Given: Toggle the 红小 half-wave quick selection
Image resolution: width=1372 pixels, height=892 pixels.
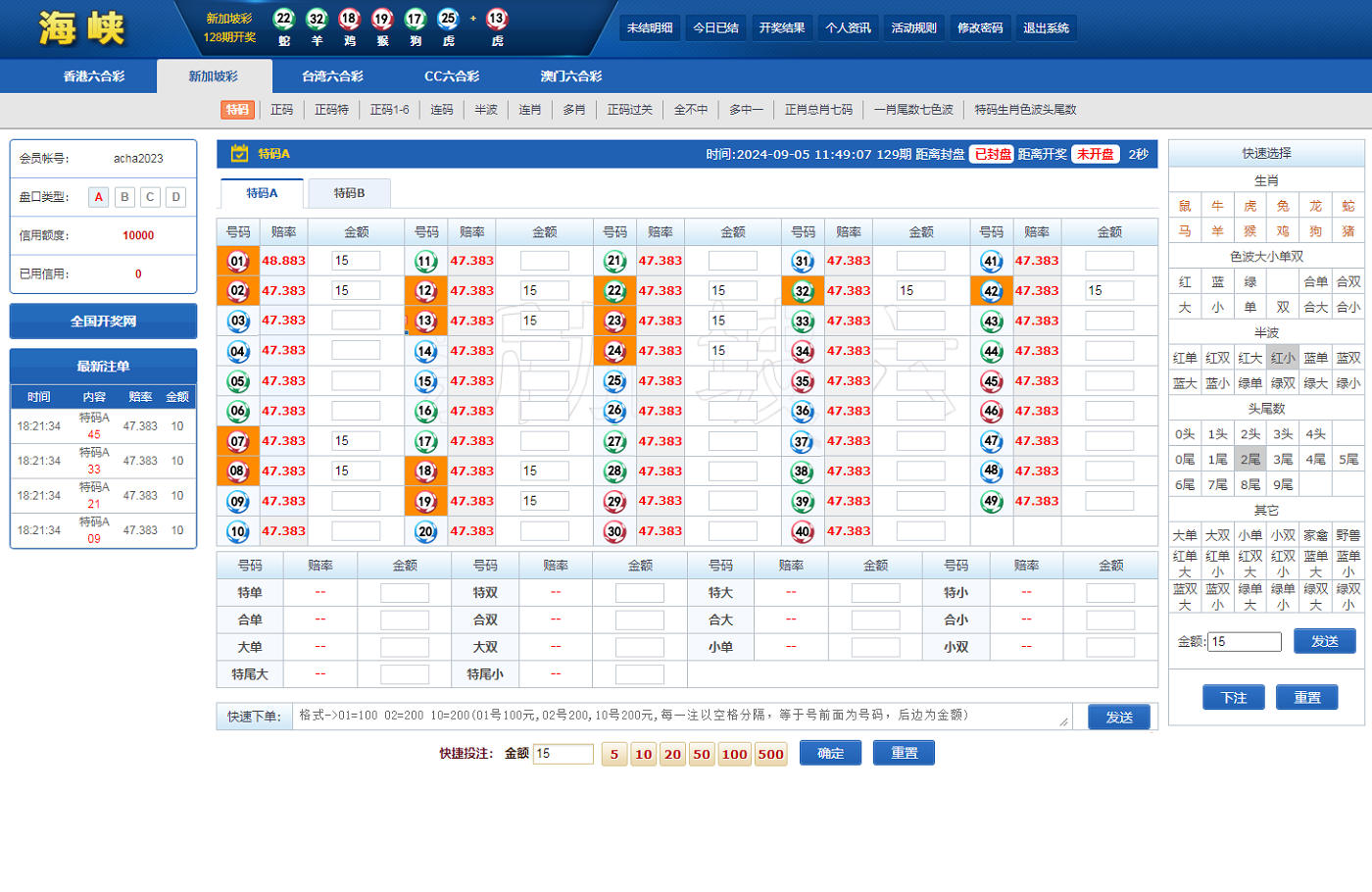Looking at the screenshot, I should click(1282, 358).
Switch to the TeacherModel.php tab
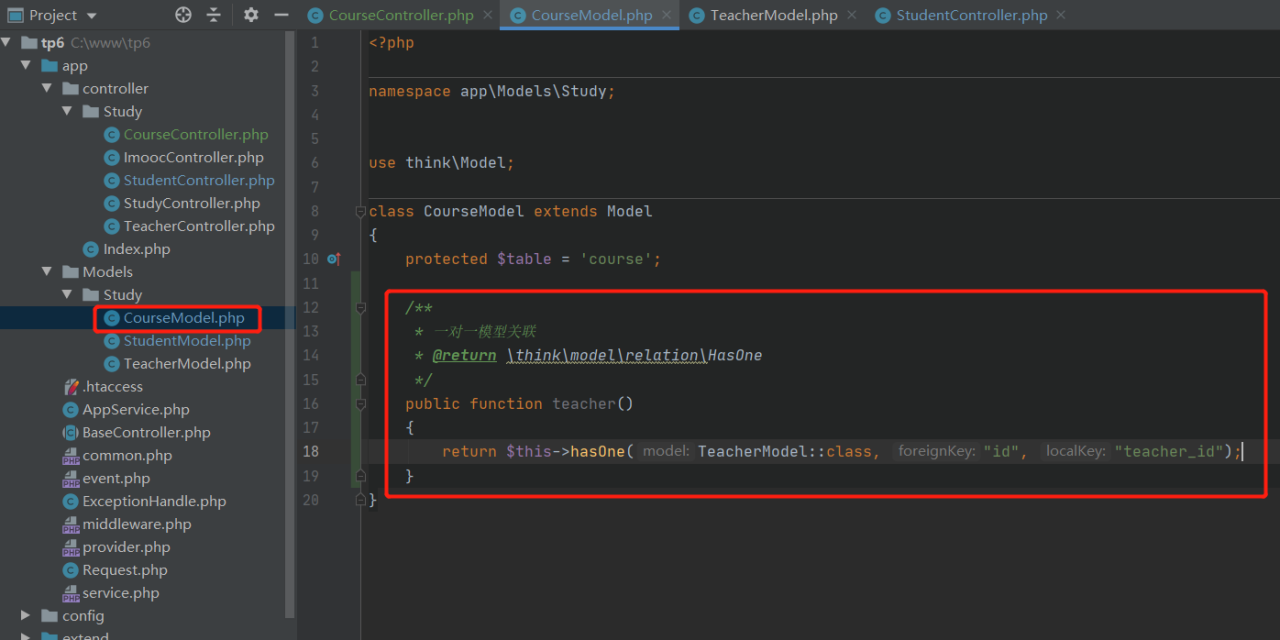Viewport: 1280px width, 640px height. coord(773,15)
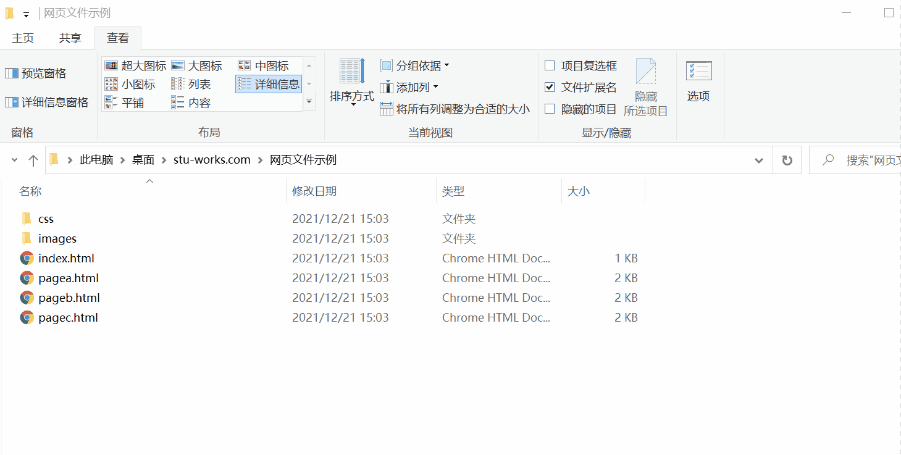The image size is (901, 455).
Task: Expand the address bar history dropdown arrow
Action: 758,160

---

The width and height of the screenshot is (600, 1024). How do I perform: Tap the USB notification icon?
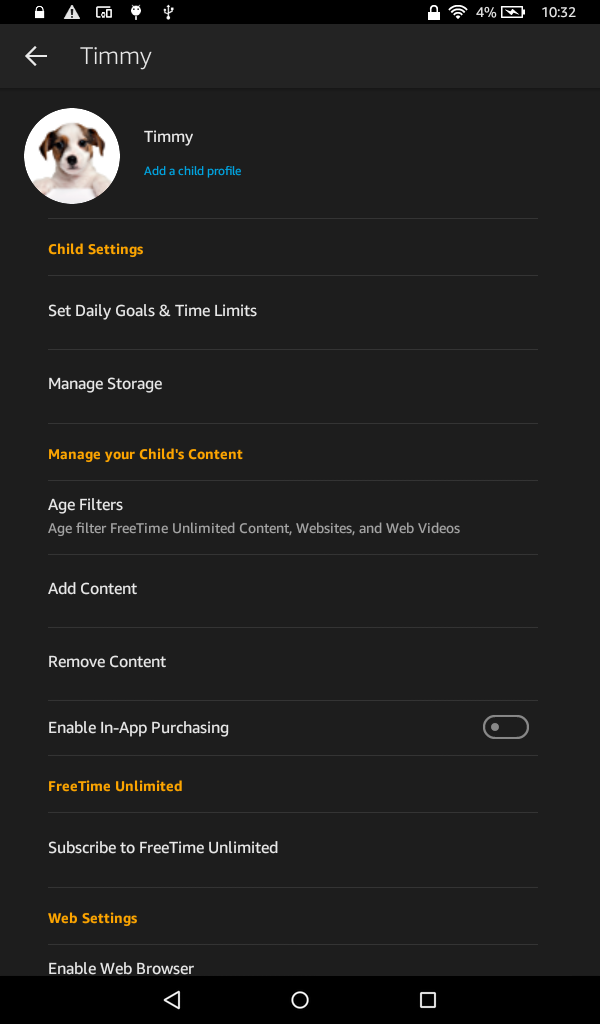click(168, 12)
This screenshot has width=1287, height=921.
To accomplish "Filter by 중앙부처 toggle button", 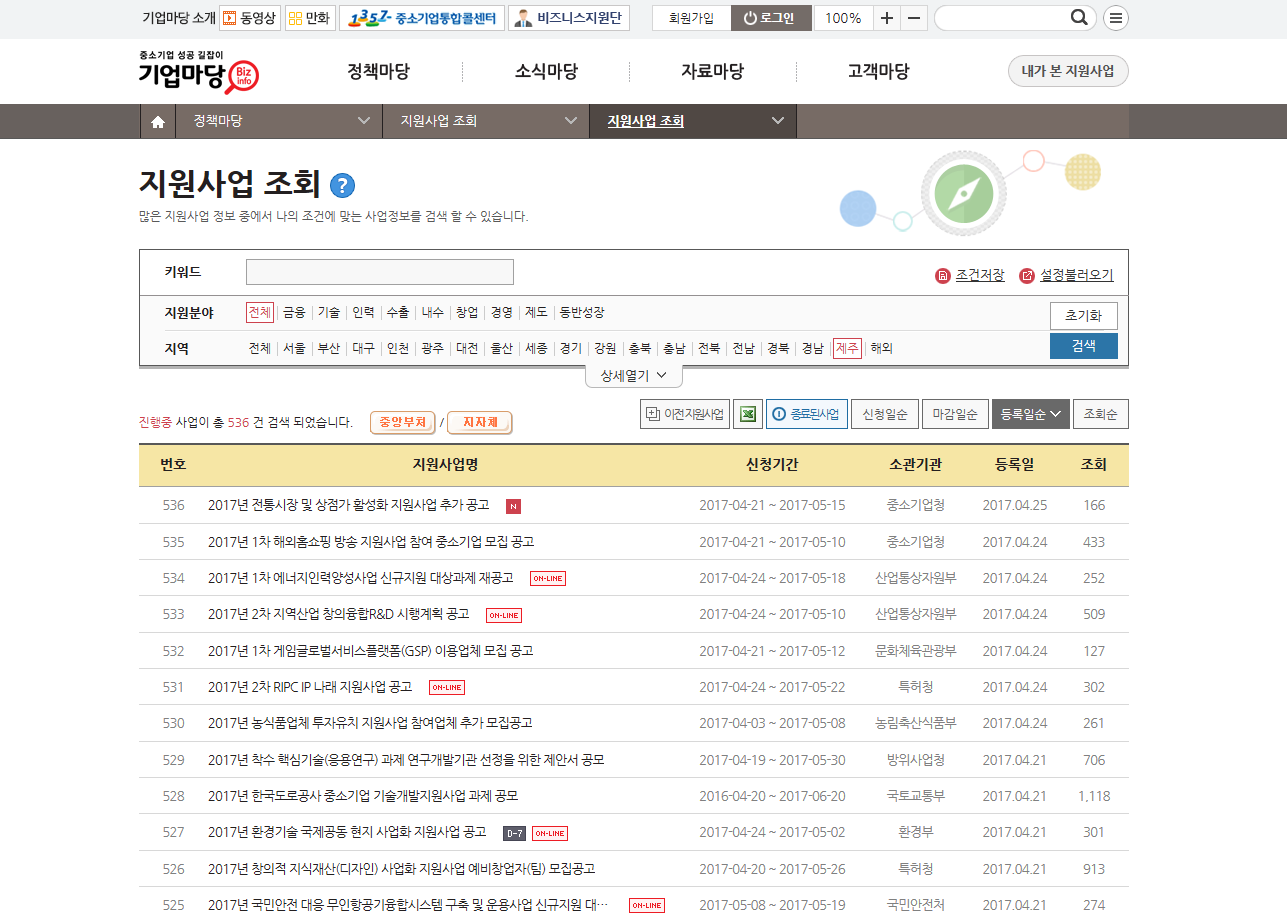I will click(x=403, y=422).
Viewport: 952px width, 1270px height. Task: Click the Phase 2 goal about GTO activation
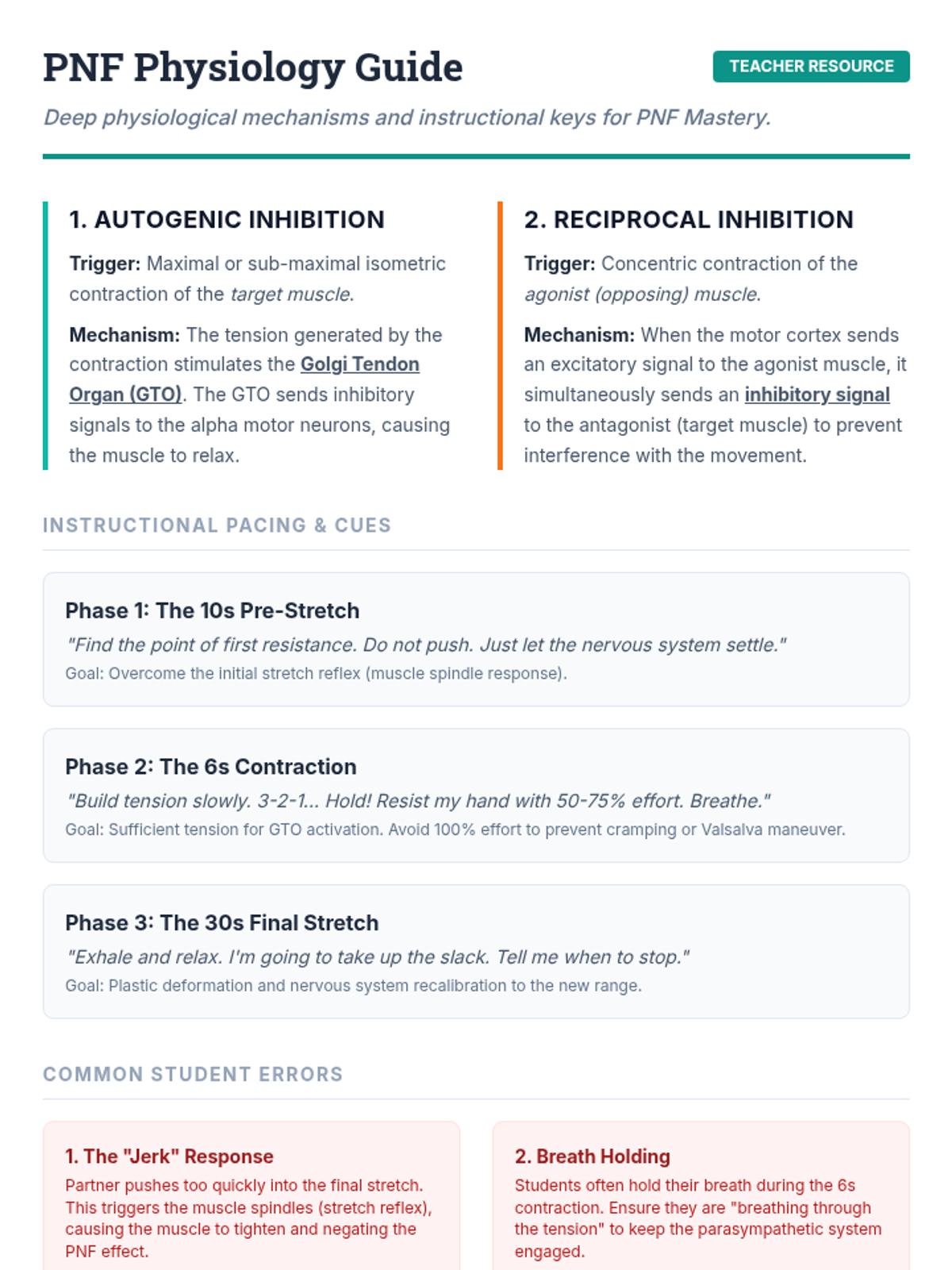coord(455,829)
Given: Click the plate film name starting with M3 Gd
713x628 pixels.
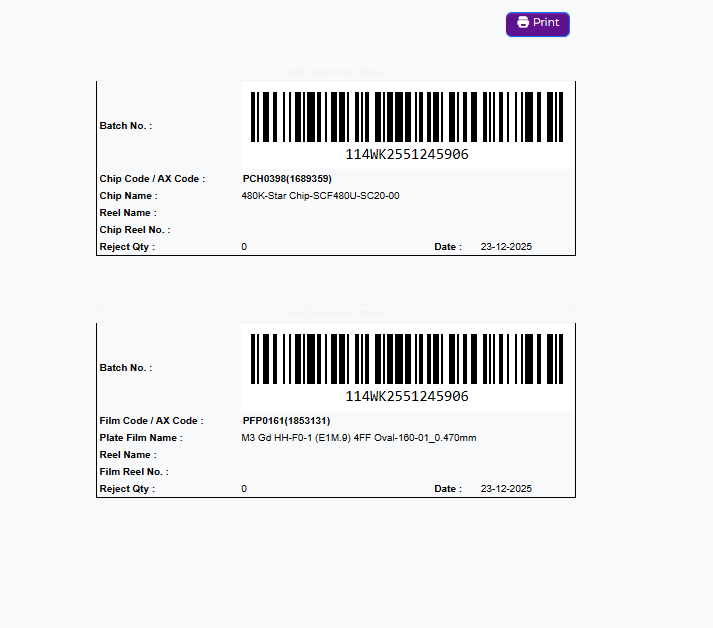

...

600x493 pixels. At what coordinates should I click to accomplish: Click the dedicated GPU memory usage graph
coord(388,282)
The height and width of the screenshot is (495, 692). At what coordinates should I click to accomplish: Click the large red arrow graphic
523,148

▶ TASK GOAL
Every line above that contains the word "Given" should be reported.

▶ ANSWER
Given: Toggle the 红小 half-wave quick selection
Given: Click the plate film name starting with M3 Gd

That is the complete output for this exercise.